*** Opening Records to use ***

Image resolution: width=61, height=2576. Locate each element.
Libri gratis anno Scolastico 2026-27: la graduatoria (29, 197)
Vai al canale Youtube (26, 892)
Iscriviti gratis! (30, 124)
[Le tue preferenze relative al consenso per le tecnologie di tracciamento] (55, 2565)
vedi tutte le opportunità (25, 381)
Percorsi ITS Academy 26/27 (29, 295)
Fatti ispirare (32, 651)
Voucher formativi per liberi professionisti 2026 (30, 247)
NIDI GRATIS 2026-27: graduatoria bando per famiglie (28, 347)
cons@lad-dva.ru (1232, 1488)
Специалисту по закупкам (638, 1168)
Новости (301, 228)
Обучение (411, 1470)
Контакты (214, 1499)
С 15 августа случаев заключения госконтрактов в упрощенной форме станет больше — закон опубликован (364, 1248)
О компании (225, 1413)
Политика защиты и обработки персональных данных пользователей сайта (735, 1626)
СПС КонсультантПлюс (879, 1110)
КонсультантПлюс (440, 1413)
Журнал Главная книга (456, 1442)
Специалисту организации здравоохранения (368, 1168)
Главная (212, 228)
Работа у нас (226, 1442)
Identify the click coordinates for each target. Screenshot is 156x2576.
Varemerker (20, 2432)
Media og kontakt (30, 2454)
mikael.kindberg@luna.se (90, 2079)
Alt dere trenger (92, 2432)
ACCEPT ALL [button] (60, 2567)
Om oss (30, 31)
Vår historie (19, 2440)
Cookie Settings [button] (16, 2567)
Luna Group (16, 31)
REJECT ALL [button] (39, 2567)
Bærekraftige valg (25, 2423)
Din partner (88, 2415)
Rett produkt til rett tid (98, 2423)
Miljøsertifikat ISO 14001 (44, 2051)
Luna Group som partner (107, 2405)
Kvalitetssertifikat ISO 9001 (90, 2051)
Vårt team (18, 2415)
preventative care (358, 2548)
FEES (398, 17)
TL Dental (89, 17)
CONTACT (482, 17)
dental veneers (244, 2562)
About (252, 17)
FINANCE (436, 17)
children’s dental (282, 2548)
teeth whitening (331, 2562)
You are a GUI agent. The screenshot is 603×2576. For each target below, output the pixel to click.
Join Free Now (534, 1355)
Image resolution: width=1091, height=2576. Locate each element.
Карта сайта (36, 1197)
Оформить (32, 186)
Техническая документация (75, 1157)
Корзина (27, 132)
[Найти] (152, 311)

*** Closing Records to use ***

* **What is needed**: Print the data in full, with each line exactly as given.

* **Solution**:
Image resolution: width=61, height=2576. Locate each element.
Libri gratis anno Scolastico 2026-27: la graduatoria (29, 197)
Vai al canale Youtube (26, 892)
Iscriviti gratis! (30, 124)
[Le tue preferenze relative al consenso per le tecnologie di tracciamento] (55, 2565)
vedi tutte le opportunità (25, 381)
Percorsi ITS Academy 26/27 (29, 295)
Fatti ispirare (32, 651)
Voucher formativi per liberi professionisti 2026 (30, 247)
NIDI GRATIS 2026-27: graduatoria bando per famiglie (28, 347)
cons@lad-dva.ru (1232, 1488)
Специалисту по закупкам (638, 1168)
Новости (301, 228)
Обучение (411, 1470)
Контакты (214, 1499)
С 15 августа случаев заключения госконтрактов в упрощенной форме станет больше — закон опубликован (364, 1248)
О компании (225, 1413)
Политика защиты и обработки персональных данных пользователей сайта (735, 1626)
СПС КонсультантПлюс (879, 1110)
КонсультантПлюс (440, 1413)
Журнал Главная книга (456, 1442)
Специалисту организации здравоохранения (368, 1168)
Главная (212, 228)
Работа у нас (226, 1442)
Identify the click coordinates for each target. Screenshot is 156x2576.
Varemerker (20, 2432)
Media og kontakt (30, 2454)
mikael.kindberg@luna.se (90, 2079)
Alt dere trenger (92, 2432)
ACCEPT ALL [button] (60, 2567)
Om oss (30, 31)
Vår historie (19, 2440)
Cookie Settings [button] (16, 2567)
Luna Group (16, 31)
REJECT ALL [button] (39, 2567)
Bærekraftige valg (25, 2423)
Din partner (88, 2415)
Rett produkt til rett tid (98, 2423)
Miljøsertifikat ISO 14001 (44, 2051)
Luna Group som partner (107, 2405)
Kvalitetssertifikat ISO 9001 (90, 2051)
Vårt team (18, 2415)
preventative care (358, 2548)
FEES (398, 17)
TL Dental (89, 17)
CONTACT (482, 17)
dental veneers (244, 2562)
About (252, 17)
FINANCE (436, 17)
children’s dental (282, 2548)
teeth whitening (331, 2562)
You are a GUI agent. The screenshot is 603×2576. For each target below, output the pixel to click.
Join Free Now (534, 1355)
Image resolution: width=1091, height=2576. Locate each element.
Карта сайта (36, 1197)
Оформить (32, 186)
Техническая документация (75, 1157)
Корзина (27, 132)
[Найти] (152, 311)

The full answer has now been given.